Björn Sandström: Saving winter sports from climate breakdown

Winter sports faces an existential threat from climate breakdown - but its future is all but ensured. Some elite athletes are trying to create a different future for winter sports, where competing on the piste does not come at the cost of the earth. Anna Jonsson from Save Our Snow and Badvertising Sweden sat down with Swedish elite skier Björn Sandström to discuss how he is approaching climate action within winter sports.

Photo by Máquinas Pisanieves [Flickr]

For starters, what is your relationship with snow?

It's so hard to enjoy something so beautiful and know that it will soon disappear if we don't rapidly accelerate the transition. It's like being at a last family dinner, where you know you won't see any of your family for a very long time. It is still a beautiful meal, but the knowledge that you only have a few hours left with each other cannot be shifted.

How did you start skiing? And how did your journey into environmentalism begin?

Skiing was already part of my life during childhood. It was just something we did. We went cross-country skiing several times a week: on the ski trail, on the mountain, in the forest. I grew up in the USA, in Missoula in the state of Montana, and as an 8–9-year-old I started telling the bus drivers, who let the classic yellow school buses’ engines idle, to turn off the engine. This went on throughout the school year. All but one eventually shut off the engine. Montana is now acutely vulnerable to the impacts of climate change. A decade ago, it was a question of whether there would be a fire-season each.  But now it is a question of when and how destructive it will be.

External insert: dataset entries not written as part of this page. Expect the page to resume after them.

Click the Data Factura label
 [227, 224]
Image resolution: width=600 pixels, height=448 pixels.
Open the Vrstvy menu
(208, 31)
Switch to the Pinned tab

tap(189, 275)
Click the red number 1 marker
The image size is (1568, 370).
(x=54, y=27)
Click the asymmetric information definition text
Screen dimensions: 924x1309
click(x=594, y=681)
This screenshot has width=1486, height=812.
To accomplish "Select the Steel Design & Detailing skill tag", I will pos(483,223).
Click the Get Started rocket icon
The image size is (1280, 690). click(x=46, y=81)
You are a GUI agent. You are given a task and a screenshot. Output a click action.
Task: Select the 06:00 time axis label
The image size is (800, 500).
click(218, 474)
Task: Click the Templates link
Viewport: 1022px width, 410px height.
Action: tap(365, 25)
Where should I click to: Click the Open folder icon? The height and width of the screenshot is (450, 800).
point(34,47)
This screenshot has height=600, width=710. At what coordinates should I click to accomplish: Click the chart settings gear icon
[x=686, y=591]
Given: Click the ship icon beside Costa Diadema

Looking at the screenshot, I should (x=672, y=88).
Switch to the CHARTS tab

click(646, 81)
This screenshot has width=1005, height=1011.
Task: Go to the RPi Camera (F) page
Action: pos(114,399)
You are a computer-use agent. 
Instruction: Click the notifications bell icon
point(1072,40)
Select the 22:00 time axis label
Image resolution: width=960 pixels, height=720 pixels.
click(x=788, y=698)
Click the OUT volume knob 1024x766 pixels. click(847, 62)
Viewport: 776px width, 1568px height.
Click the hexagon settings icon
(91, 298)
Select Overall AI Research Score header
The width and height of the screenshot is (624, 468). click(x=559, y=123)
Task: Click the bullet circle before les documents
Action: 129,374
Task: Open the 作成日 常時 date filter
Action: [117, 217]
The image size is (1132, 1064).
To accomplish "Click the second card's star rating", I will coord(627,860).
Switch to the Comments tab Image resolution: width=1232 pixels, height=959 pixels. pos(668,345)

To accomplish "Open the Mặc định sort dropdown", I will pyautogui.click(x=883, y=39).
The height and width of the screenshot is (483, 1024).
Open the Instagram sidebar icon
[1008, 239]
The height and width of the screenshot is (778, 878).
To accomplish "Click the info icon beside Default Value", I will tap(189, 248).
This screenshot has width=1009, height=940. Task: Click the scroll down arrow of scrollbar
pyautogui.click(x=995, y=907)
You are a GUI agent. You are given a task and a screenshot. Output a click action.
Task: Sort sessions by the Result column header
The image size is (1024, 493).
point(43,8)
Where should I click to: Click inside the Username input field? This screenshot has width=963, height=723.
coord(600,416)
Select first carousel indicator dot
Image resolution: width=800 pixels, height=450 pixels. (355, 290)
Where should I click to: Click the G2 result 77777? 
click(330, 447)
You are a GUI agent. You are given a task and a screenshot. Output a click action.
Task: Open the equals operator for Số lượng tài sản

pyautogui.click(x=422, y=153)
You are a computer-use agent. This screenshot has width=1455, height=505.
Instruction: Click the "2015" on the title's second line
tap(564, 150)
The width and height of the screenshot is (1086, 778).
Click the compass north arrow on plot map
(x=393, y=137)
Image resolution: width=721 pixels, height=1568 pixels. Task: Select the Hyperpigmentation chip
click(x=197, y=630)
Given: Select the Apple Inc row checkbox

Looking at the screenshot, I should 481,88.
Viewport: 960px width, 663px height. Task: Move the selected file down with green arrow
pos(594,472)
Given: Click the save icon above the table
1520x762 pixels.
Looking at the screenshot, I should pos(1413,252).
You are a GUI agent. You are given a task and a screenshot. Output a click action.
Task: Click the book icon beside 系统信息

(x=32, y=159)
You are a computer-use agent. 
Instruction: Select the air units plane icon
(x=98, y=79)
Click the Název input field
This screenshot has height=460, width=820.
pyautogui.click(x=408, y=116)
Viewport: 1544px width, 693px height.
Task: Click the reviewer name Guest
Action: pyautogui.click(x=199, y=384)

How do you see the climate issue and the role of sport in it?

My biggest concern about the climate crisis is seeing nature disappear in combination with human naivety. Why has climate science and the media failed to convey the seriousness of climate breakdown and the level of change required to address it? Obviously, the methods we're using right now are not working. 

Sport could provide a solution here. By conveying human feelings and by uniting people, sport has communicative power that could provide an effective platform. Sport today takes an important role in relation to LGBTQ+ issues, sporting behavior and anti-doping – themes that are discussed all the time. But what happens to the conditions for our sport? We have to travel criss-cross to find the patches of snow that remain – and when you look around, it's no longer white, cold and beautiful.

Björn Sandström

How do you view fossil sponsorship? 

I would like fossil sponsorship to end immediately - just like sport achieved with tobacco advertising. Particularly in winter sports, which are completely dependent on the snow. But a ban on fossil advertising and sponsorship is only a first step, the next step is to stop promoting high-carbon consumption.

You have made it to Font-Romeu in the Pyrenees to do high altitude training in a different way than the traditional way. How did you get there?

The traditional way of carrying out a high-altitude training involves two stays in the Alps or Pyrenees during the autumn, before the start of the season in October-November. The default is to take the flight down. But this autumn my partner and I rented an electric car in Östersund and drove all the way to Font Romeu in the Pyrenees, where we stayed for two months. The entire stay for both of us lands on 1 ton of CO2e instead of 6 tons of CO2e, which includes accommodation and food. I wanted to show that it is possible to conduct elite sports in a different way. The goal is to make it to the World Ski Championships in Trondheim and get in the best shape of my life.

What is your view on Vasaloppet's sponsorship deal with the fossil fuel firm Preem?

The Vasaloppet is such an enormously beautiful event that contributes so much to society. But they are jeopardising all this by promoting Preem. Through the collaboration with Preem, they market the death of their own event and the sport we all love. I would have been extremely happy and proud of Vasaloppet if they scrapped the agreement with Preem.

And Equinor's sponsorship of the World Ski Championships in Trondheim?

During the World Ski Championships, close to a hundred thousand people attend and several million television viewers enjoy the excitement from the comfort of their homes. These viewers will see the Equinor logo time and time again. And it comes with a hidden message: "Oil is OK". But oil is not okay - and it must stay underground. If it doesn’t, and the likes of Equinor continue to pump it, the World Ski Championships in Trondheim will be history.

Emil Johansson Kringstad; Photo: Marthe Haarstad/Greenpeace

How do you see many organizers justifying their sponsorship agreements with the fact that the company in question helps them with their climate transition?

It is part of the standard arrangement for a sponsorship agreement: the company gets exposure through writings such as "we will help in a sustainable transition". But for the companies that sponsor, it's only about exposure - the help that the companies provide is usually primarily PR and beautiful texts about sustainability instead of concrete measures.

What inspires you to ‘walk the talk’ on climate action?

I’m inspired by the idea of​​ making the transition in a way that makes life better for us all – a transition that can inspire and that people can find hope in. With more free time, more closeness and more presence. What gives me hope is that the vast majority of humanity wants progressive climate policy. There's a latent power all over the planet – but that power needs to be unlocked. Sport could provide the key.